Request Throttling 2.0
A request throttling 2.0 policy limits the number of times that an API can be called within a specific time period. Parameter-based, basic, and excluded throttling is supported.
- Basic throttling
Throttle requests by API, user, credential, or source IP address. This function is equivalent to a traditional request throttling policy (see Configuring API Request Throttling) but is incompatible with it.
- Parameter-based throttling
Throttle requests based on headers, path parameter, method, query strings, or system parameters.
- Excluded throttling
If your gateway does not support this policy, contact technical support to upgrade the gateway to the latest version.

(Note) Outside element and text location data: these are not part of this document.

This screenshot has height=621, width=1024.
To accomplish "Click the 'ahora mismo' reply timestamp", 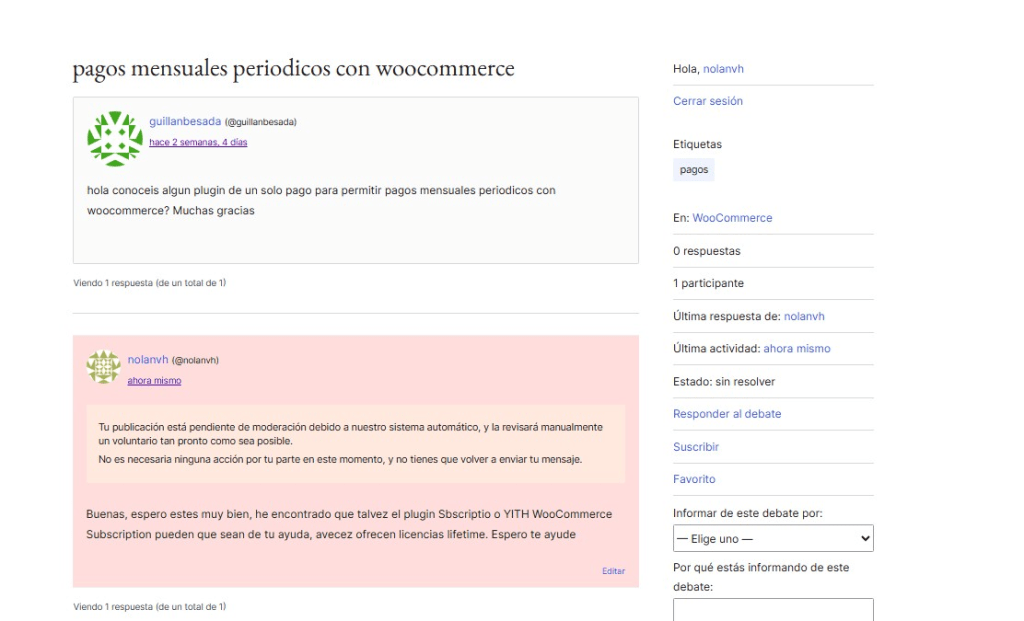I will (154, 381).
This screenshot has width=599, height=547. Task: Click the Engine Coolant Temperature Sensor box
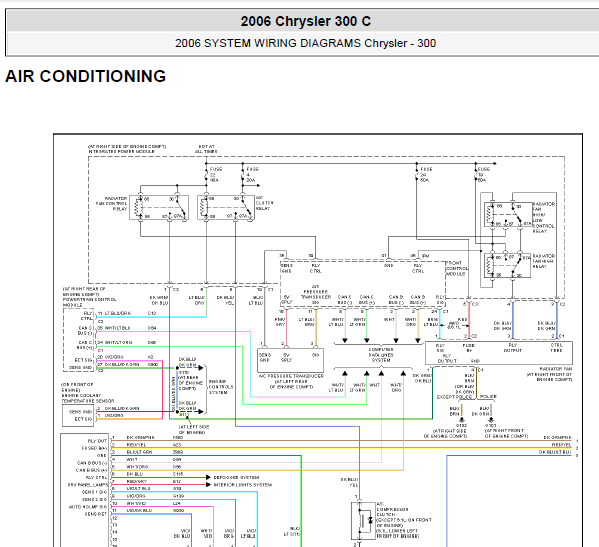pyautogui.click(x=78, y=416)
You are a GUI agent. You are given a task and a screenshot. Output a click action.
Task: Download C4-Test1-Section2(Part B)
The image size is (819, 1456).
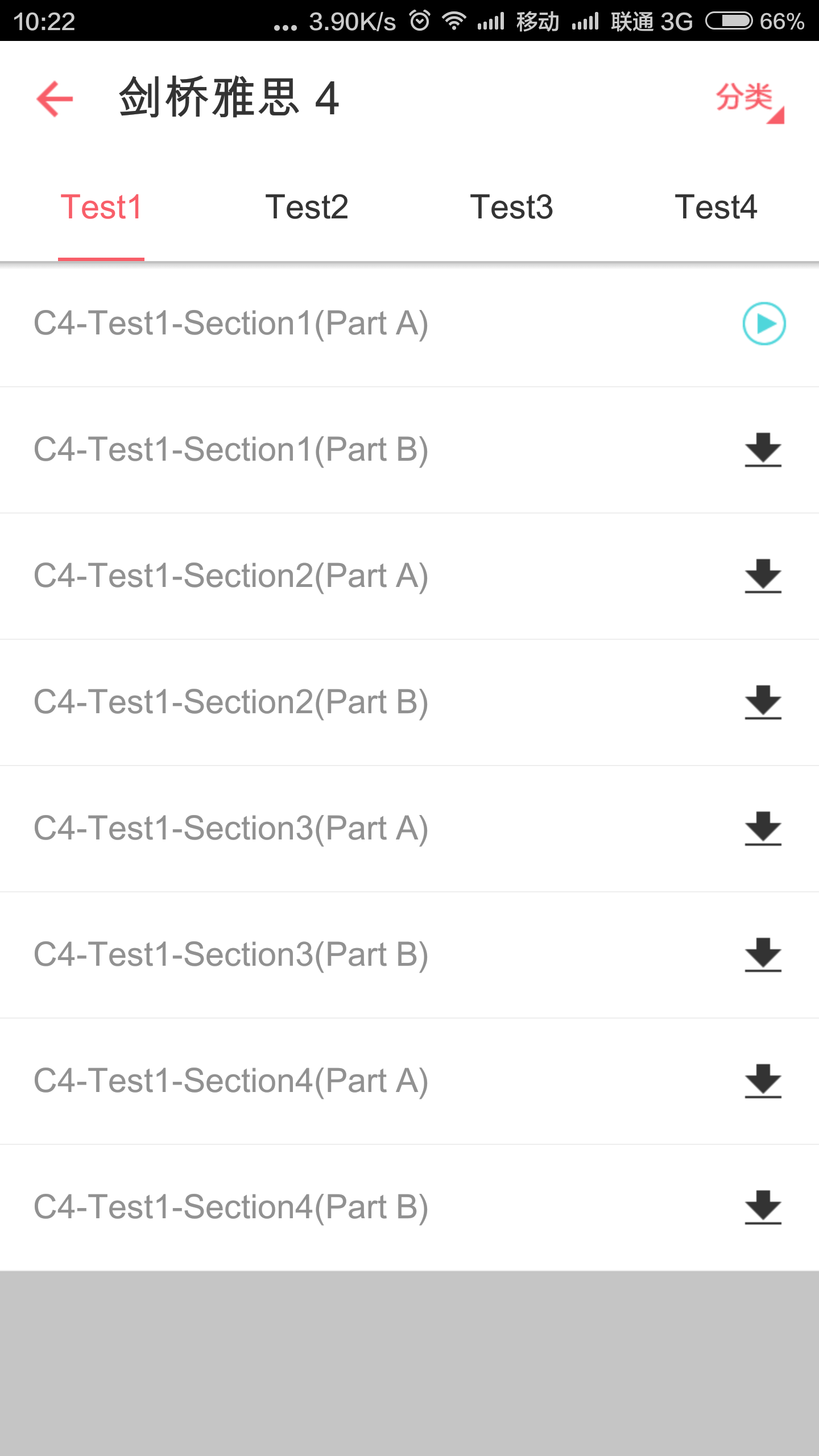click(763, 702)
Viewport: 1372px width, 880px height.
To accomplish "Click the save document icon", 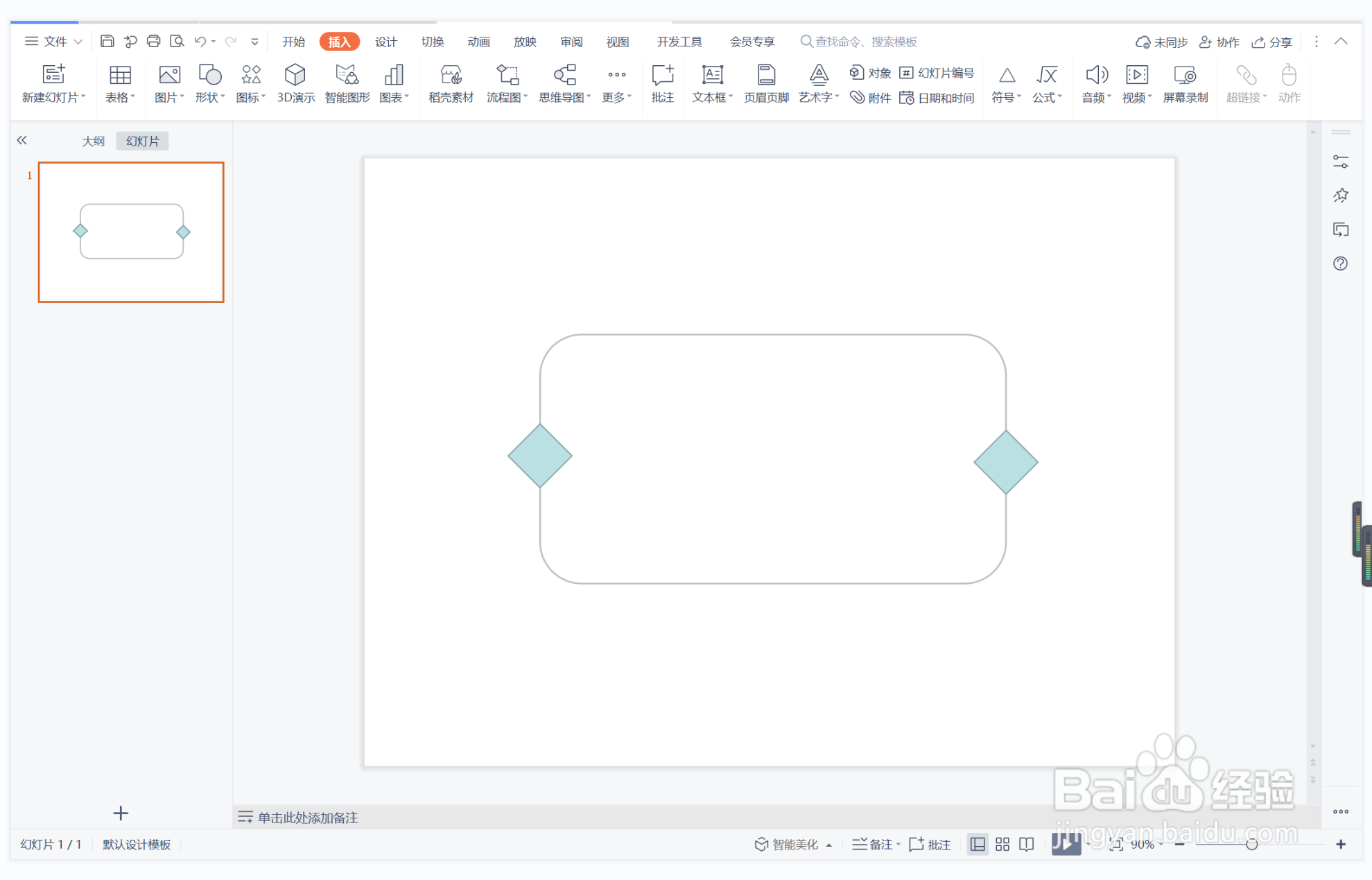I will coord(107,42).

Policy parameters will be stored as plaintext. To prevent information leakage, do not contain sensitive information in these parameters.
Usage Guidelines
- A request throttling policy becomes invalid if a request throttling 2.0 policy is bound to the same API as the existing one.
- You can define a maximum of 100 parameter-based throttling rules. The parameter name can contain 1 to 32 characters.
- The policy content cannot exceed 65,535 characters.
- An API can be bound with only one policy of the same type.
- Policies are independent of APIs. A policy takes effect for an API only after they are bound to each other. When binding a policy to an API, you must specify an environment where the API has been published. The policy takes effect for the API only in the specified environment.
- After you bind a policy to an API, unbind the policy from the API, or update the policy, you do not need to publish the API again.
- Taking an API offline does not affect the policies bound to it. The policies are still bound to the API if the API is published again.
- Policies that have been bound to APIs cannot be deleted.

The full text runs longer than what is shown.